> What you should do
Each line of the records containing "computer" is to be copied out and returned.

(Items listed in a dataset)
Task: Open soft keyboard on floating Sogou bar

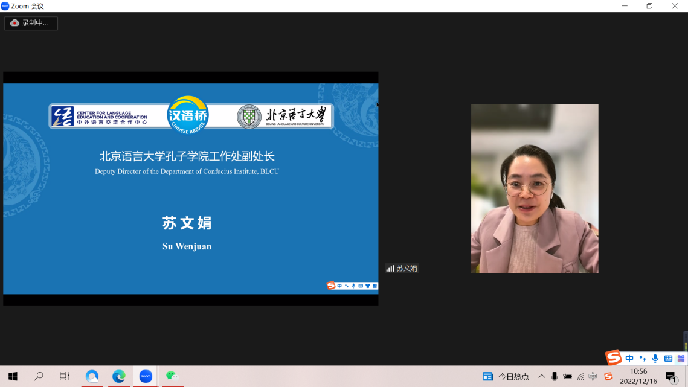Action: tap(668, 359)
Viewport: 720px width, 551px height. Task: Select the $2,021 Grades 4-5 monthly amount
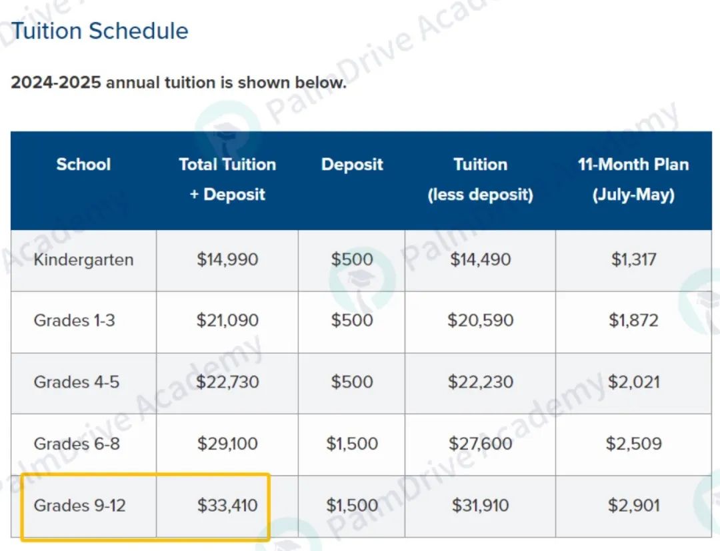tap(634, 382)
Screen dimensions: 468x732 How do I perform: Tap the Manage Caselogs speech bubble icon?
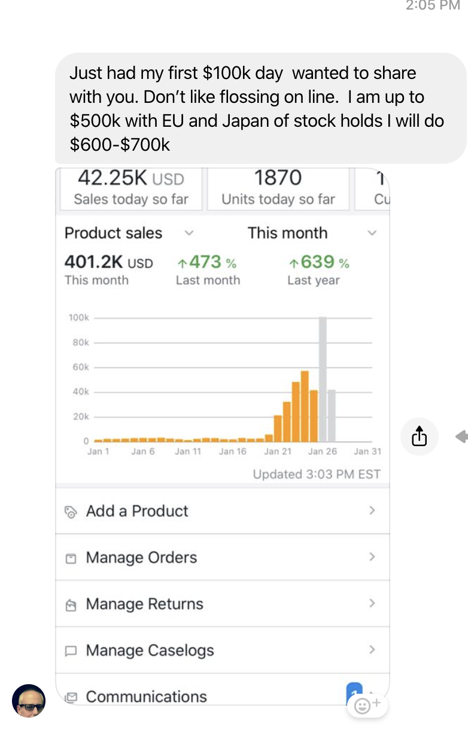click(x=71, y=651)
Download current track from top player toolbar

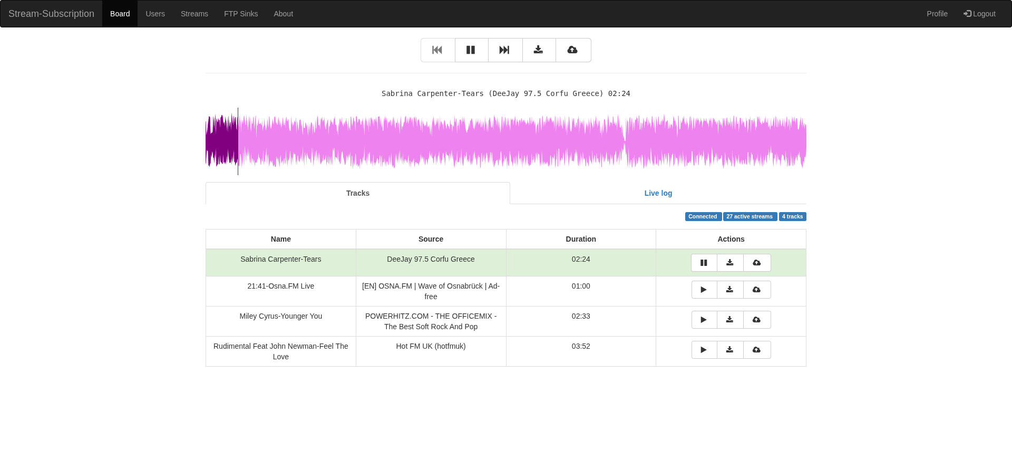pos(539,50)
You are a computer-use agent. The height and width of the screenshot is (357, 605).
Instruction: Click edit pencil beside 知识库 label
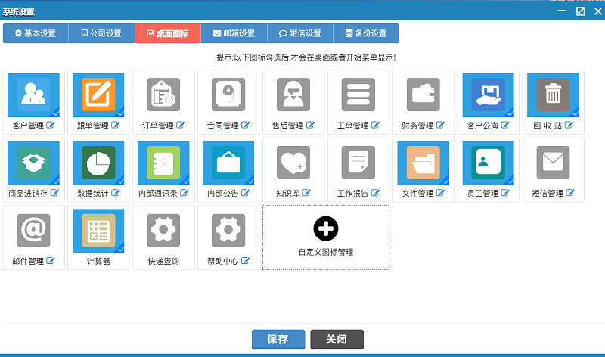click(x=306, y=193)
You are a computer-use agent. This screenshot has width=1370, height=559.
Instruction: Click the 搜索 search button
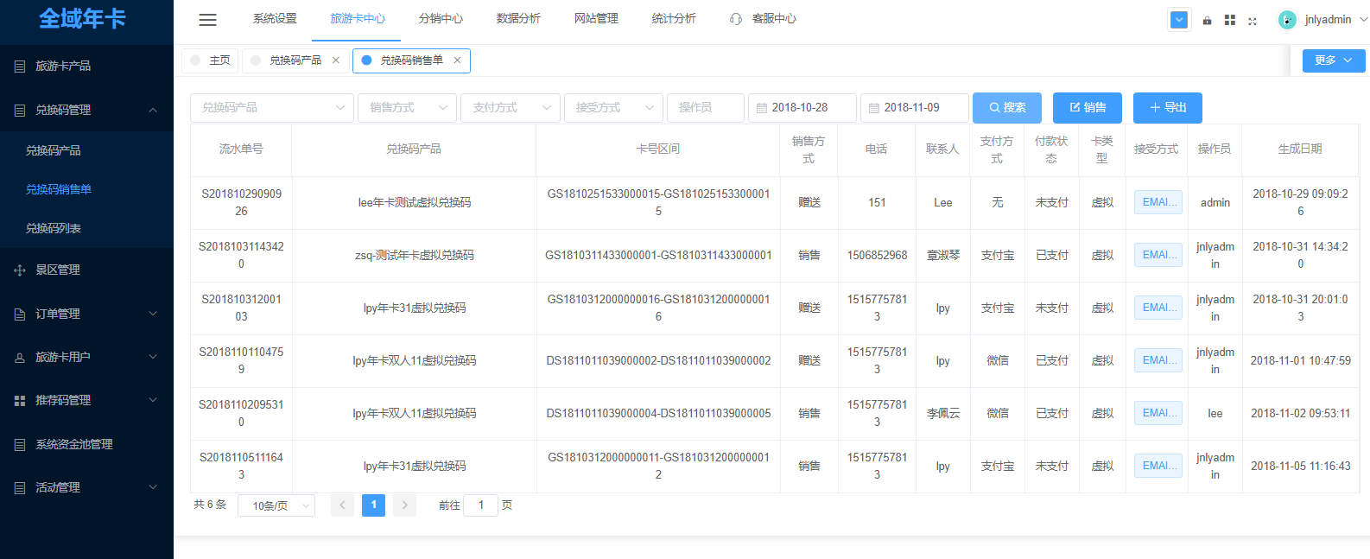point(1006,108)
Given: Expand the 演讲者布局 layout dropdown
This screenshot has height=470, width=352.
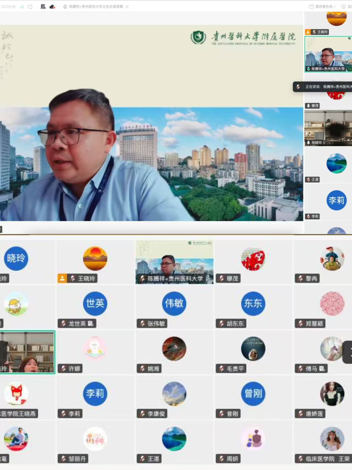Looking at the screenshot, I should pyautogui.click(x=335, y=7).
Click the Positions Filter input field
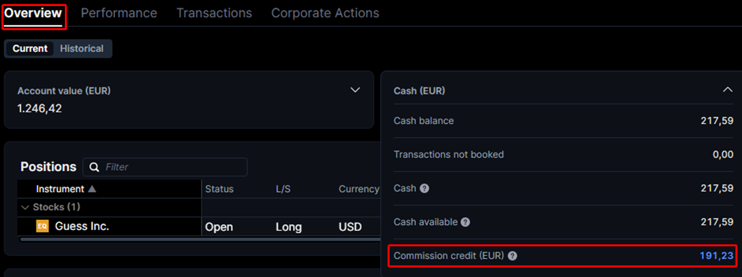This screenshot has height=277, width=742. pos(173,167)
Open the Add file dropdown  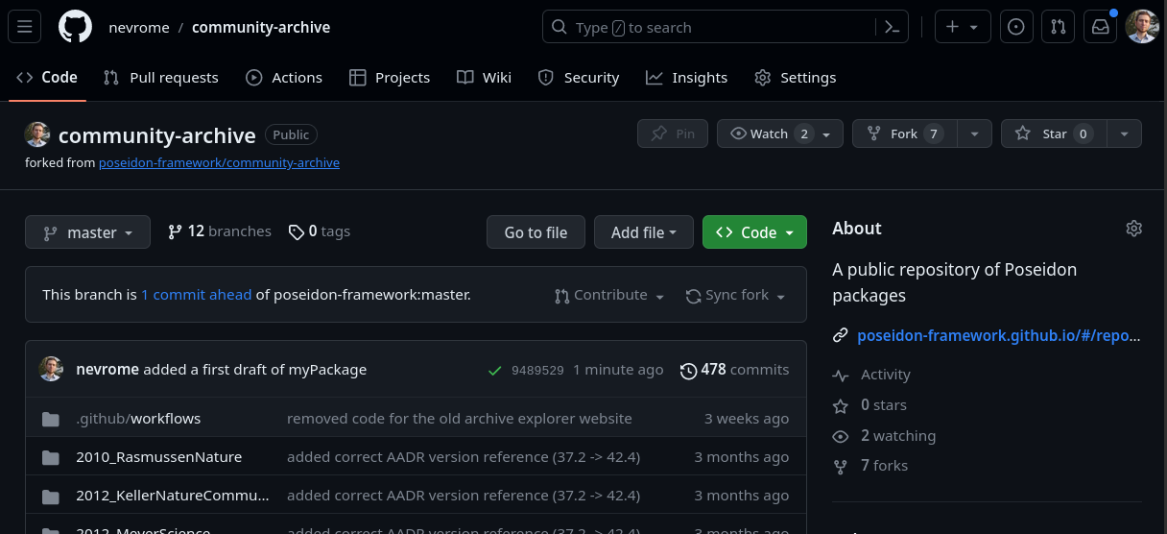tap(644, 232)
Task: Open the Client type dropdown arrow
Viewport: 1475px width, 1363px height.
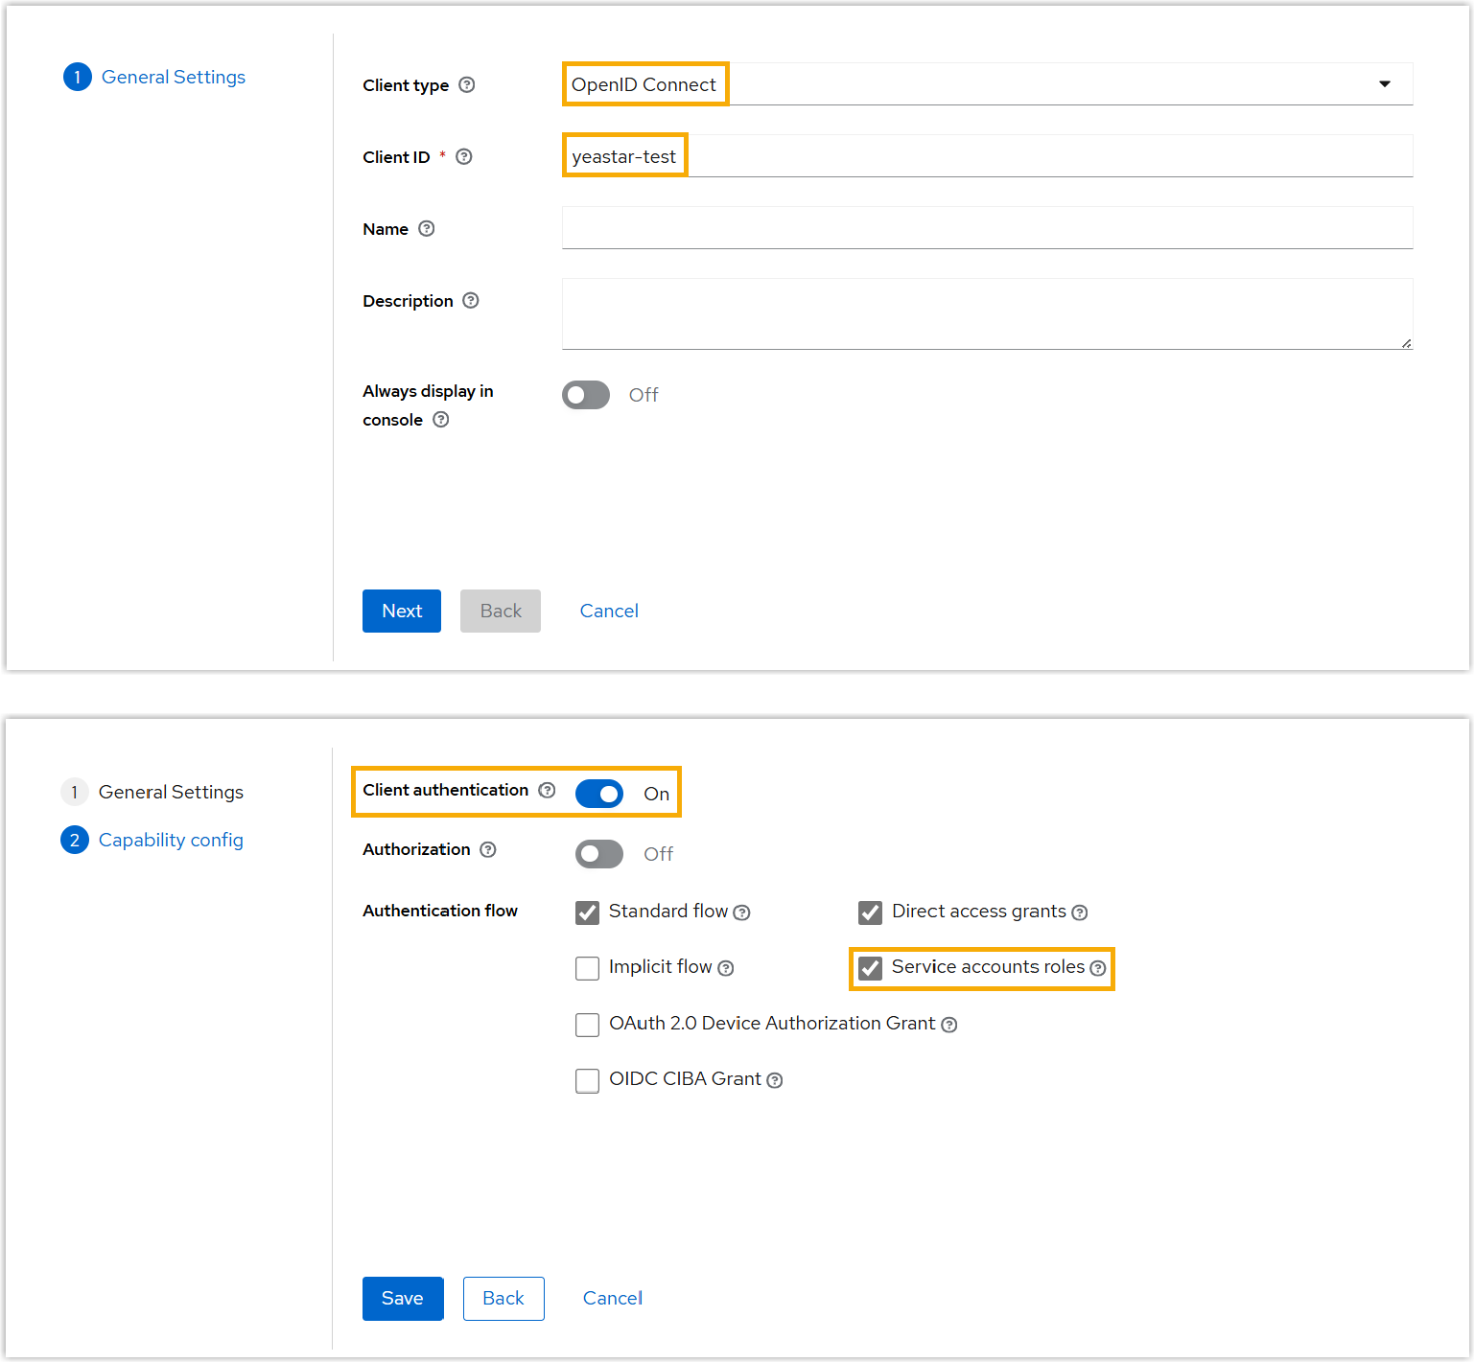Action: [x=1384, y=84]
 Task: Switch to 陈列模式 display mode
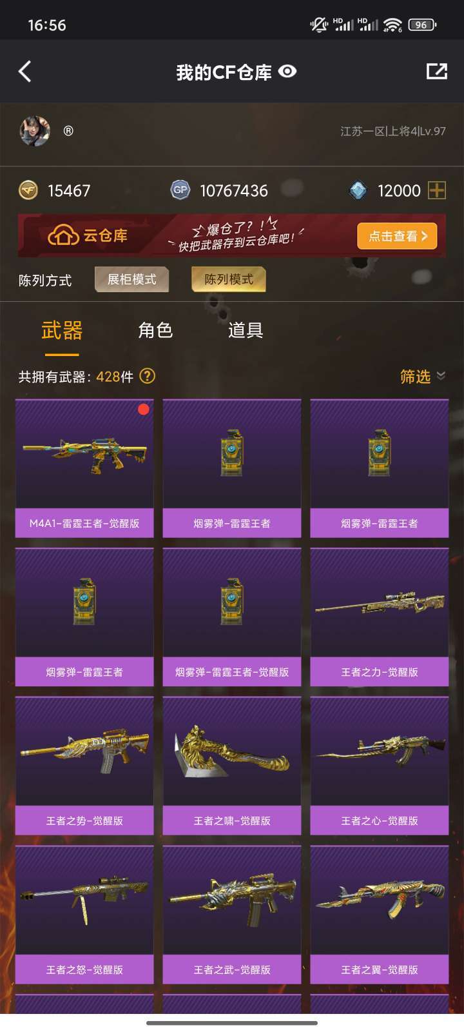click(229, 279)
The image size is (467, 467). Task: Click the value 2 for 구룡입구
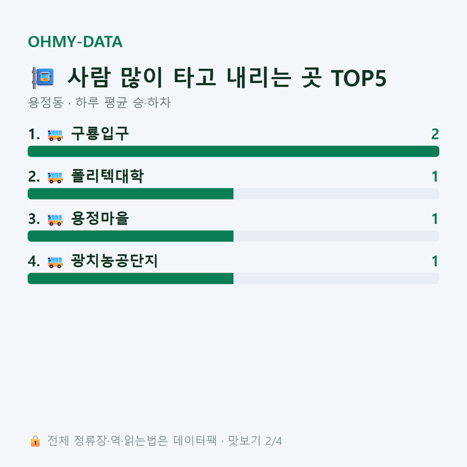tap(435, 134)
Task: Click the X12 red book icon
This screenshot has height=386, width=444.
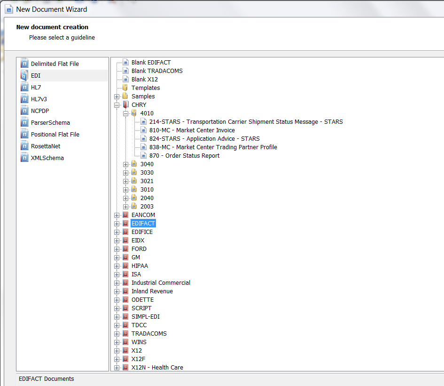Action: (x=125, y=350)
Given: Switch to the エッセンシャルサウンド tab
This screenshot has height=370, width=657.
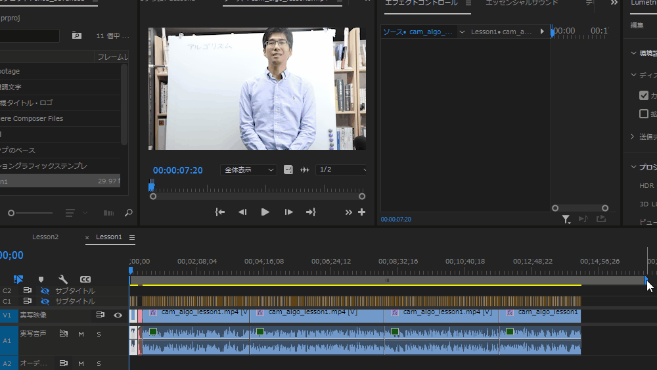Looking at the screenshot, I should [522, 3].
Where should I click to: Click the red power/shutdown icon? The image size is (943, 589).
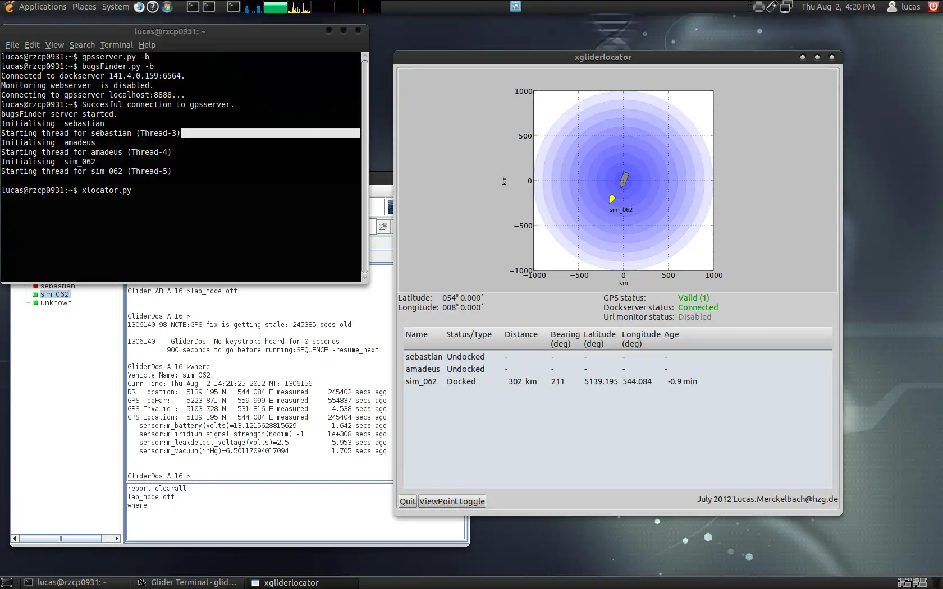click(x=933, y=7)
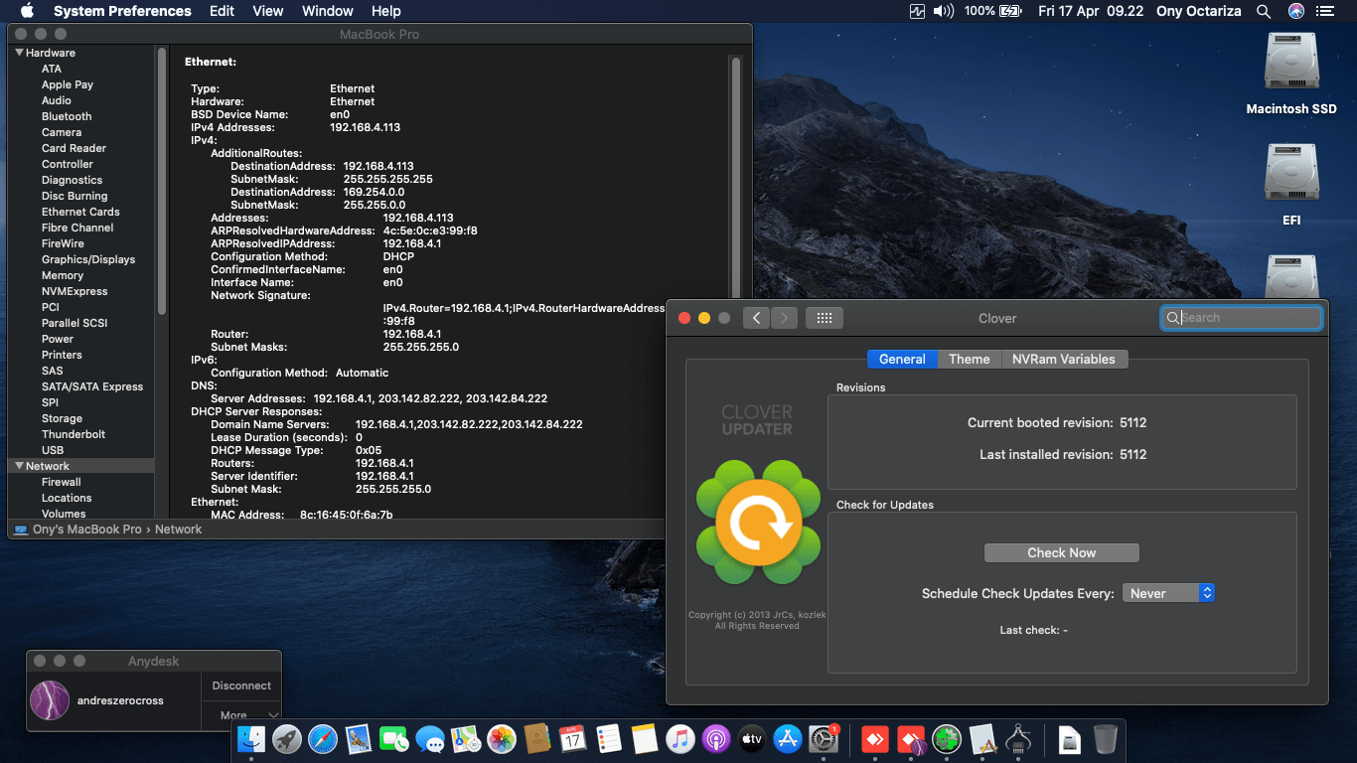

> Result of the exercise
You are a computer-use agent. The height and width of the screenshot is (357, 605).
You are a computer-use agent. This screenshot has width=1370, height=559.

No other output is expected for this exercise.